Thanks for all the details, Alan. My program does have group delay, which is differential phase shift. It does extract Q from S11 or S21 when measuring inductance.

I've changed to displaying SWR circles for SWR = 1.5, 2, and 3 simultaneously. I may add another curve for Q contours of 1, 2, and 3. I would leave calculation and interpolation to the user for now.

Any other suggestions for specialized curves or features?

What chart program are you using?

Brian

The rectangular plot of the one port S data is insufficient to
determine Q. You will need the differential phase shift
of the reflection coefficient as well. Taken together with
the appropriate formula the Q can be determined.
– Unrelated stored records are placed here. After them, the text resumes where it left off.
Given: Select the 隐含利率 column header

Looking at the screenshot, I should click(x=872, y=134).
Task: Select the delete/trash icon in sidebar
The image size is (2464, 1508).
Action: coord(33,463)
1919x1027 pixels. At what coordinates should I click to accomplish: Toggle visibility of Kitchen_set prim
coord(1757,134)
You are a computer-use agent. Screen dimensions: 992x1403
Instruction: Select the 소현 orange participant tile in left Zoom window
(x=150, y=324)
The chart
facilitates this and overlays that could be clipped onto
the network analyzer screen were available. Or the glass
was etched on screen. Doing this with the nanovna simply
requires the touchstone file and then import this into
the chart program I displayed. There are a other measurement
types available, S21, for example, where the Q is extracted
directly from the screen. Typically, this is a rectangular plot,
although a chart plot can also be used.

The Q is obtained from the reflection coefficient crossing at
zero degrees, 7.003 MHz divided by the 3 dB down power points
where the sweep crosses the Q=1 contour at 7.022 and 6.974 MHz.

The result is 146.

The common name is "constant Q contour" and the Q=1 is somewhat unique in that
it is a locus of points connecting all cases where R=X.

Other contours are available. The Q=2, 3, etc.... where the R,X ratio is 2,3, etc... and this facilitates
the constructs for matching over a desired band when a load model is imported to the chart.

On Mon, May 12, 2025 at 10:17 AM, Jim Lux wrote:

Your only question is "linear frequency scale or log".

Thanks for reminding me, Jim. I've been meaning to look into log scales, both x and y. Right now everything is linear only.

Brian

OK, I see you calculated Q from the marker frequency values. Interpolation would be easy and would improve accuracy. Maybe I could add interpolated Q calculation to the marker. Looks like I would need two markers per curve. Right now I provide just one for each curve.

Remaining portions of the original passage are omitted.